El rescate es una práctica del socorrismo con la que, utilizando diferentes técnicas, se procede a extraer a una persona de una situación que la tiene atrapada o confinada físicamente, como resultado de un accidente, de un desastre natural o como consecuencia de haberse extraviado.
Las labores de rescate se realizan por medio de la participación de personas cualificadas que forman parte de agrupaciones de protección civil, del ejército o por medio de voluntarios que tienen experiencia y habilidades en el manejo de técnicas de rescate en condiciones inaccesibles para la mayoría de los cuerpos de rescate tradicionales —como puede ser el caso de ciertos recates en alta montaña, en roca y en cavernas (secas y húmedas).
Después de la localización de la víctima que tiene que ser rescatada, se tiene que hacer una valoración rápida de su estado de salud, ya que esto determina las primeras acciones a realizar durante el rescate. Por ejemplo, si la víctima presenta heridas y/o fracturas, primero habrá que aplicar los primeros auxilios e inmovilizar las partes del cuerpo fracturadas, para poder moverlo.
En caso de encontrarse dentro del agua, con peligro de ahogarse, habrá que estabilizarlo en una posición en la que se pueda relajar y no corra peligro de inspirar agua (boca arriba con la cabeza levantada).
Cada labor de rescate es particular y tienen que resolverse situaciones diferentes, por lo que el rescatista tiene que ser capaz de improvisar y de buscar soluciones rápidas y efectivas a los diferentes retos que el rescate le plantea. En muchas ocasiones, el rescatista pone en juego su vida tratando de rescatar a la víctima, por lo que es considerado uno de los trabajos más altruistas y heroicos que existen.
La formación como socorrista requiere del dominio de muchas técnicas de rescate, del manejo de equipo especializado, del conocimiento y la habilidad para aplicar los primeros auxilios en condiciones, muchas veces, desfavorables.
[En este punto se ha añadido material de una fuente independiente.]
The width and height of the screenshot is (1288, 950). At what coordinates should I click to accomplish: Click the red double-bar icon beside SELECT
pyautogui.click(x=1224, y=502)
Requiere además de la preparación físico-atlética necesaria para afrontar situaciones de alta exigencia.
Esto quiere decir que, para ser rescatista, no basta con tener un buen corazón y muchas ganas de ayudar. La formación profesional y constante en diferentes técnicas de rescate es primordial para quien se dedica profesionalmente o como voluntario a esta noble labor.